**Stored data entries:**
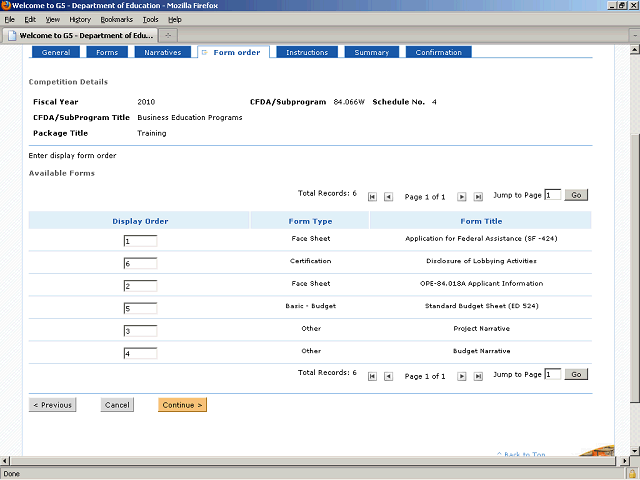Click the Previous button

52,405
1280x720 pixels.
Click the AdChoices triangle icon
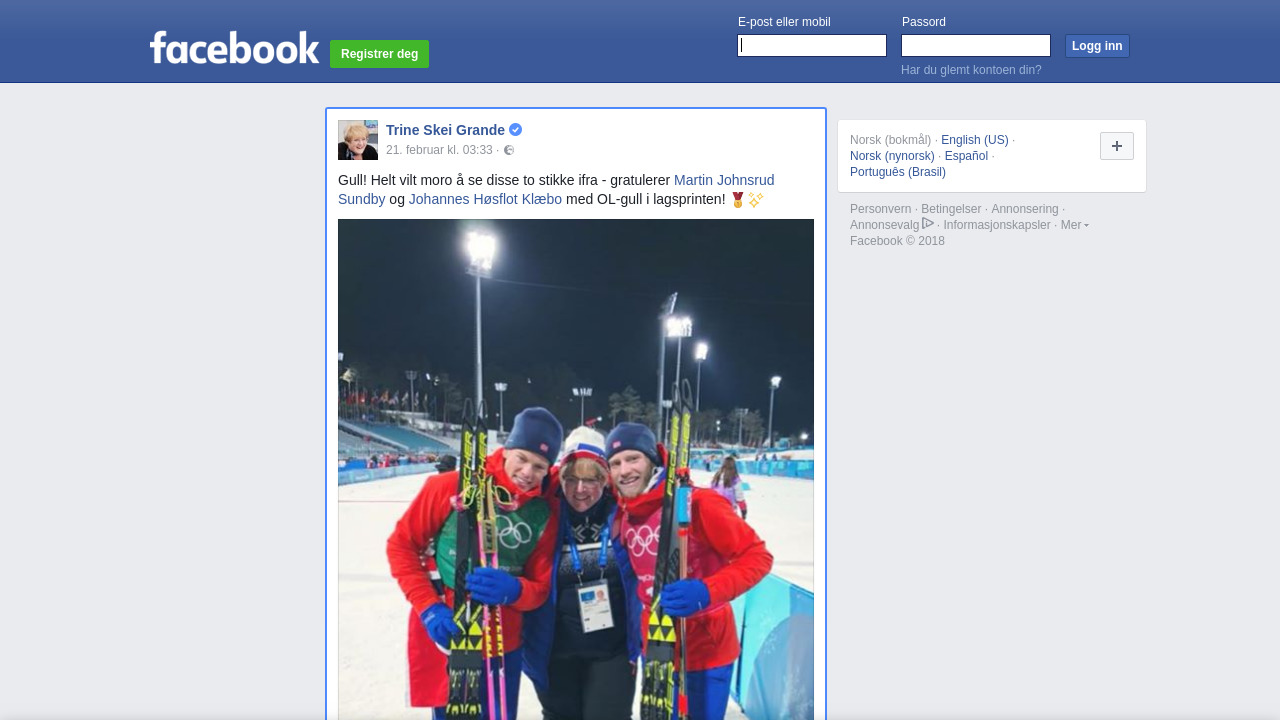[x=928, y=224]
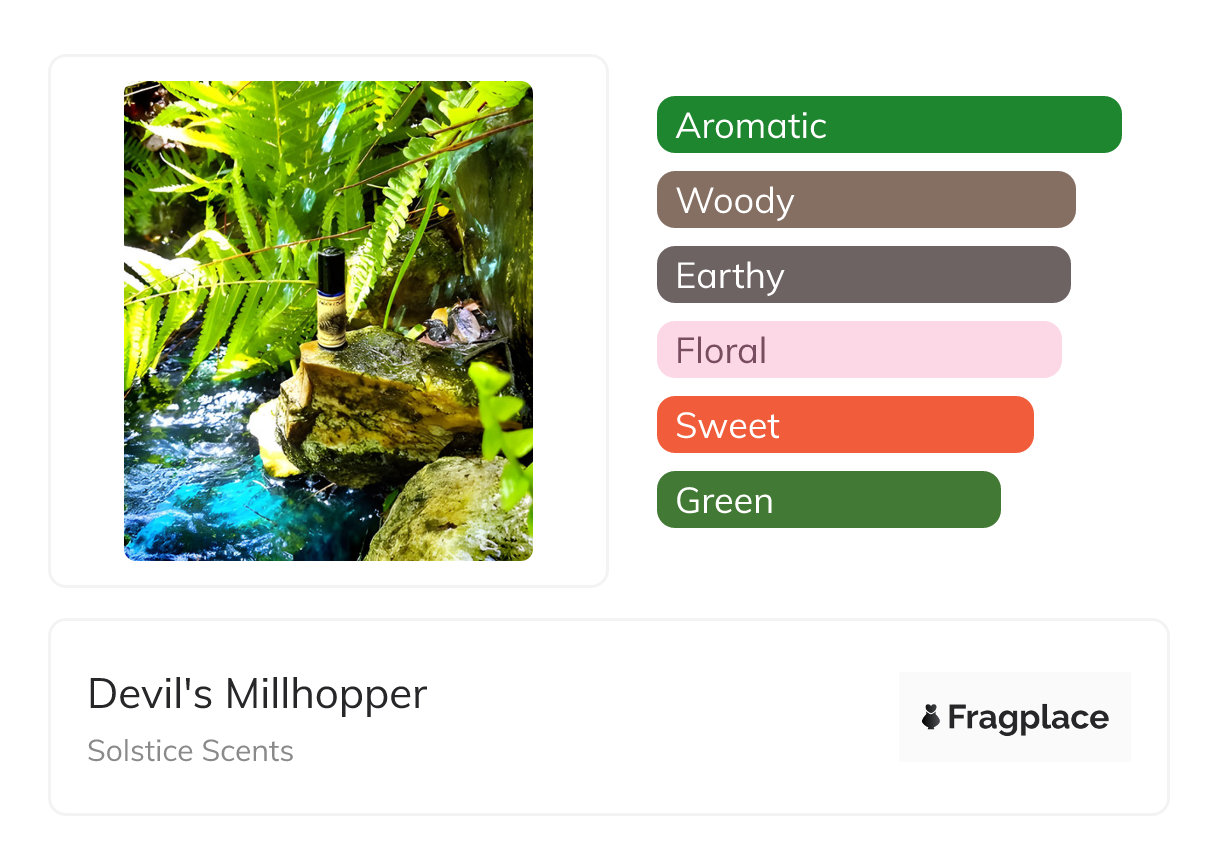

**Your task:**
Once the line containing "1280x720 pixels." is found in the records above, it and every line after it up to the last must be repeated exactly, without pictures.

**Output for this exercise:**
1280x720 pixels.
Click the AdChoices triangle icon
[x=928, y=224]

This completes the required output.